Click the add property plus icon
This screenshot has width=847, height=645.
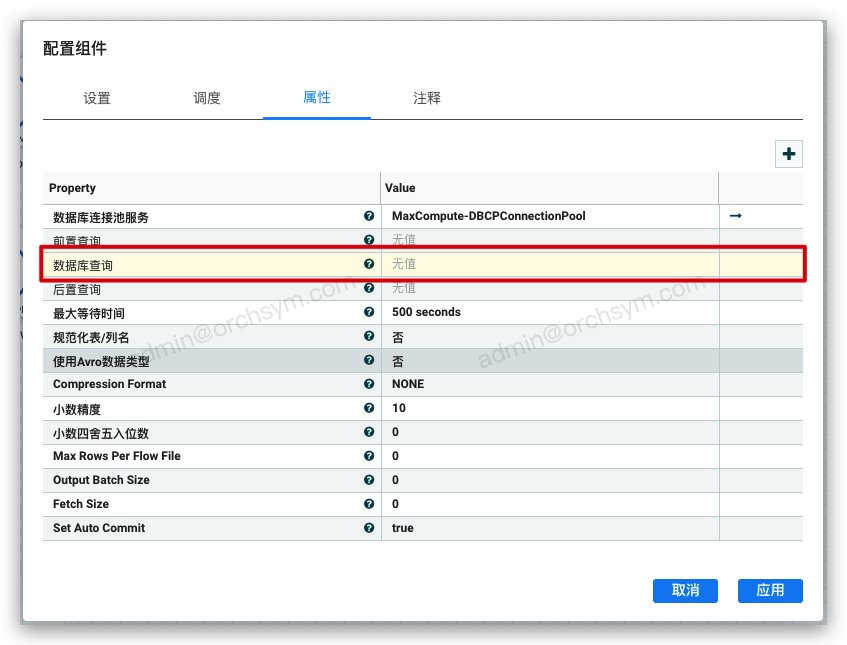789,154

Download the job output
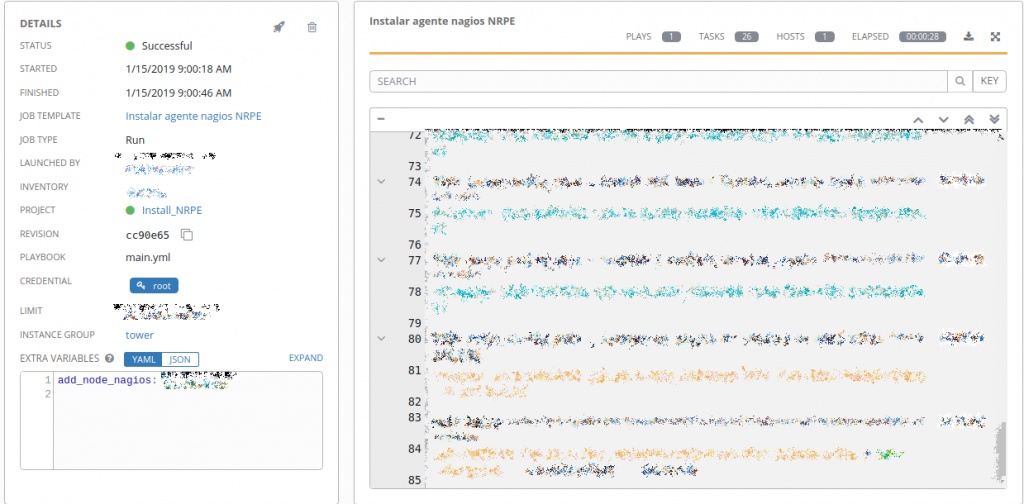[968, 37]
+++++
*What is being asked:* Show every line above that contains the word "height", reproducing each one in full.

*Complete response:*
This screenshot has width=847, height=645.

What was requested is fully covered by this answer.